→ EXERCISE DETAILS
Could you copy out every line of the data where the word "window" occurs?
%%
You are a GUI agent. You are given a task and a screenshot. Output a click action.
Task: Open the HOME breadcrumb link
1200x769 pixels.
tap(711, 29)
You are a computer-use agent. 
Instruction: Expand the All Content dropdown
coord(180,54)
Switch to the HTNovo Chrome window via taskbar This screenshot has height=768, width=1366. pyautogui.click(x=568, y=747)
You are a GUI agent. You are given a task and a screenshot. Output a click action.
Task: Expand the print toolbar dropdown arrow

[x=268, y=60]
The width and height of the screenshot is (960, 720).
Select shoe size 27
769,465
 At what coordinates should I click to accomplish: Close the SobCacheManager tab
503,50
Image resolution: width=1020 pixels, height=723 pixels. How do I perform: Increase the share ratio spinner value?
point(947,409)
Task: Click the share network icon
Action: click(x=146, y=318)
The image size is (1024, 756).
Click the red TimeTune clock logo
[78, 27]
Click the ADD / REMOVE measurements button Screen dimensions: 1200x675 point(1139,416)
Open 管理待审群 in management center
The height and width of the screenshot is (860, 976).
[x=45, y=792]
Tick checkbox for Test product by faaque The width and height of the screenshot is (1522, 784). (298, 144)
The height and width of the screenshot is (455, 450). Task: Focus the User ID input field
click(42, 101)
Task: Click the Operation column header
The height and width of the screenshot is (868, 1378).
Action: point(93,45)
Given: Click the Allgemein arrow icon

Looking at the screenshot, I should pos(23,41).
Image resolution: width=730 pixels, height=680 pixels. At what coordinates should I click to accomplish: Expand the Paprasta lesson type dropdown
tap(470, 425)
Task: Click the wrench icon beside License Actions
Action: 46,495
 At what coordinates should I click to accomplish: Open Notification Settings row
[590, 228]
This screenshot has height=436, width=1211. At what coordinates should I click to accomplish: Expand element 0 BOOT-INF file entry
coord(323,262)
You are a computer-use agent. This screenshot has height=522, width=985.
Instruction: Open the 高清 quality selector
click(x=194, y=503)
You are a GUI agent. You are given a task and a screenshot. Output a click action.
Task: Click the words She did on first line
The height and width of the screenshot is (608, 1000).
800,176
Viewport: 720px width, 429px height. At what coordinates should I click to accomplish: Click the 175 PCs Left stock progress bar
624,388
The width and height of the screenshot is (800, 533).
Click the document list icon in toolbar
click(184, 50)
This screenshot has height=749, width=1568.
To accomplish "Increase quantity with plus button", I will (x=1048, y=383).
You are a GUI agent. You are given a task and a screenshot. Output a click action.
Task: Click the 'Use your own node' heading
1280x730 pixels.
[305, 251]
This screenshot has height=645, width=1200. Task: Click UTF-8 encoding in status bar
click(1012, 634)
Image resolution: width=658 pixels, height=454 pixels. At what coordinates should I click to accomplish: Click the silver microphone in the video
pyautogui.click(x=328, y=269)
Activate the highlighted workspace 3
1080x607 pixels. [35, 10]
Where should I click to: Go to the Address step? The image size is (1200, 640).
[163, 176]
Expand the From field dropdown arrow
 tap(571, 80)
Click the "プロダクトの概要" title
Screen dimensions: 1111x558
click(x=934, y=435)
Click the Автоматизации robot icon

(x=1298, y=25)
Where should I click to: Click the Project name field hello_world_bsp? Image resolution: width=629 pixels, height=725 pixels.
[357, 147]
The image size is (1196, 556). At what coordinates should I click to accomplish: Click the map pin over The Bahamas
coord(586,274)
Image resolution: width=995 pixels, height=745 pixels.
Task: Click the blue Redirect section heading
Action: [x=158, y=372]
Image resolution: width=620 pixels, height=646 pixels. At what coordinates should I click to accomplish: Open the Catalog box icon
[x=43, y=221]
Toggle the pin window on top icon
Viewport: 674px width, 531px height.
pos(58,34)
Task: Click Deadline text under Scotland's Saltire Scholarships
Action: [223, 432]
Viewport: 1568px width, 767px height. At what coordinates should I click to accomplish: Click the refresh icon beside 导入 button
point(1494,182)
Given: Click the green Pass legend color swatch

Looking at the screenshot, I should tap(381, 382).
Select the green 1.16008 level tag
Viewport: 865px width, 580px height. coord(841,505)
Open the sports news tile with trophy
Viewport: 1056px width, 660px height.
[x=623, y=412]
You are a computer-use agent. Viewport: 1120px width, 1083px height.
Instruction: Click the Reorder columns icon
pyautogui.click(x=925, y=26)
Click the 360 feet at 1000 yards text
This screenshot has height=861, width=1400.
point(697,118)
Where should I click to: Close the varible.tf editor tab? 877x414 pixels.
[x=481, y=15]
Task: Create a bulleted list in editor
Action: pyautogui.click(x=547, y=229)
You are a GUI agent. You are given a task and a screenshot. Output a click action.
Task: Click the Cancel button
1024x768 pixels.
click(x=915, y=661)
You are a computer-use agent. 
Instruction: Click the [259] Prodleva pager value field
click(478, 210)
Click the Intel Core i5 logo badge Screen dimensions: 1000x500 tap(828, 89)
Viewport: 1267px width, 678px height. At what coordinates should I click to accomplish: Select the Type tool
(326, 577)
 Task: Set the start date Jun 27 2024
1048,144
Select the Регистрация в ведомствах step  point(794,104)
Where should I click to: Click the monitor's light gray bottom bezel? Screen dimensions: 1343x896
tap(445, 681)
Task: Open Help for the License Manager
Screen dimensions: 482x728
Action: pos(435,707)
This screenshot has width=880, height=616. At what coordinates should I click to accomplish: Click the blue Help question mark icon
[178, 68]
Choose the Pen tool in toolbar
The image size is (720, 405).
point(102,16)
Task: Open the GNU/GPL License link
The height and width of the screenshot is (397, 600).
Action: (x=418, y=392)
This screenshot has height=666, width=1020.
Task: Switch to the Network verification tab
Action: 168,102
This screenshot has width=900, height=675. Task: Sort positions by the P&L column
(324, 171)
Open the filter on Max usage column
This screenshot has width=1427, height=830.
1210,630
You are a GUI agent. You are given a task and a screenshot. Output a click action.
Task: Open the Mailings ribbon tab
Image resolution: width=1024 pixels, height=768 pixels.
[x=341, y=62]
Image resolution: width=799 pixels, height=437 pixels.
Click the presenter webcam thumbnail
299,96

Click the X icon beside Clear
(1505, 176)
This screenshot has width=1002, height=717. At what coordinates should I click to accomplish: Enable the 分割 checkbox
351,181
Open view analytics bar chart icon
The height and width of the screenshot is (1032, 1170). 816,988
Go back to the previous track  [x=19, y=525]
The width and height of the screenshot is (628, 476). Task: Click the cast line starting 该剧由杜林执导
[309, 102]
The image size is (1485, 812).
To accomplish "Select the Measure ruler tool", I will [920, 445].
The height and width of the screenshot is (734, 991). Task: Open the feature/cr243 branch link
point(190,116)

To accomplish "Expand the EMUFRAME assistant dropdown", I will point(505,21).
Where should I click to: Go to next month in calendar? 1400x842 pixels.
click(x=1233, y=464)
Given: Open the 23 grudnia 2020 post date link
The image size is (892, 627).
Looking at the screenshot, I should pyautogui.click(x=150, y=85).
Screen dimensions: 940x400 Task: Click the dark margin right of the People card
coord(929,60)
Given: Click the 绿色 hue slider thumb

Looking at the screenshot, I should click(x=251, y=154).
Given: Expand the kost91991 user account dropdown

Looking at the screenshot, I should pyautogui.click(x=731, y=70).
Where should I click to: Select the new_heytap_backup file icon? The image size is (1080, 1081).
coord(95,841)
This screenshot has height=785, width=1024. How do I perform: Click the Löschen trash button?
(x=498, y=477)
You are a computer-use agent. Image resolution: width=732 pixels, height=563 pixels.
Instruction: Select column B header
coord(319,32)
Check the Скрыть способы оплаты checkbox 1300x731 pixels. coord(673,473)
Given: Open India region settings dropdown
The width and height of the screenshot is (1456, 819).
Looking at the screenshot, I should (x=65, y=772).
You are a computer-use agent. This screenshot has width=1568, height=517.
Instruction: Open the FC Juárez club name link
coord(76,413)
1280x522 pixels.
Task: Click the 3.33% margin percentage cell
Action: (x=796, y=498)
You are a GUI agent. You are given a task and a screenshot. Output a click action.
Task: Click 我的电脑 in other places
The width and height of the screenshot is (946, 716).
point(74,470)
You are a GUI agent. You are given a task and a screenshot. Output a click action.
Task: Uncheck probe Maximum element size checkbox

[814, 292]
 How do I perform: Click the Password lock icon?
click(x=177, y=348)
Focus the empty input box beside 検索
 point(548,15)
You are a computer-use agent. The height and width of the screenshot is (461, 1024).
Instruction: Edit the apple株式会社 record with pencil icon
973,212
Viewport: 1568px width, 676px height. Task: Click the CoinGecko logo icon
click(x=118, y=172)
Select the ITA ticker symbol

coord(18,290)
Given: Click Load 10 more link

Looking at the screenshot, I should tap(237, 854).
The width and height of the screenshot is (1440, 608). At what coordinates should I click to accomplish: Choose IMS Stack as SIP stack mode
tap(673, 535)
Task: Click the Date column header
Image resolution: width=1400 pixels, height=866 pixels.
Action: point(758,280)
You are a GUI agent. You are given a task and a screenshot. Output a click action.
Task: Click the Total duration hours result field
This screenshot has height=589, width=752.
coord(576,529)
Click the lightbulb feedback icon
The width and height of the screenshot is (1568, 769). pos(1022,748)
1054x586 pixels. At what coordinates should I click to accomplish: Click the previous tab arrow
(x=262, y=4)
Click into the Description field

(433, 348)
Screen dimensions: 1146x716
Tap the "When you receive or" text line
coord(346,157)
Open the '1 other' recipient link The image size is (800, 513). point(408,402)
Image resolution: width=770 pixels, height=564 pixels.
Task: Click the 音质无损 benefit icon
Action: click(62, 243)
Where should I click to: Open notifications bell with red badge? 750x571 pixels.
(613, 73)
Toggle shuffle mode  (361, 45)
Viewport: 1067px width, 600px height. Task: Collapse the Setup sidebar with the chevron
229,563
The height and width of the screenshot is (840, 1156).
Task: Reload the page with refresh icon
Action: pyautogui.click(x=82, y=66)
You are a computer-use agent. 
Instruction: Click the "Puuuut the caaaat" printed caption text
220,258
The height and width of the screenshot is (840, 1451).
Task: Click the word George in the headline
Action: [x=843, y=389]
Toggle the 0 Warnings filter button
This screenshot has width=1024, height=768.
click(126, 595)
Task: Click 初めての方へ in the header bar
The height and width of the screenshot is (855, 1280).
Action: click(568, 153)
%%
→ FINISHED EXERCISE
Switch to the HTNovo Chrome window via taskbar This screenshot has height=768, width=1366. pyautogui.click(x=568, y=747)
Toggle the pin window on top icon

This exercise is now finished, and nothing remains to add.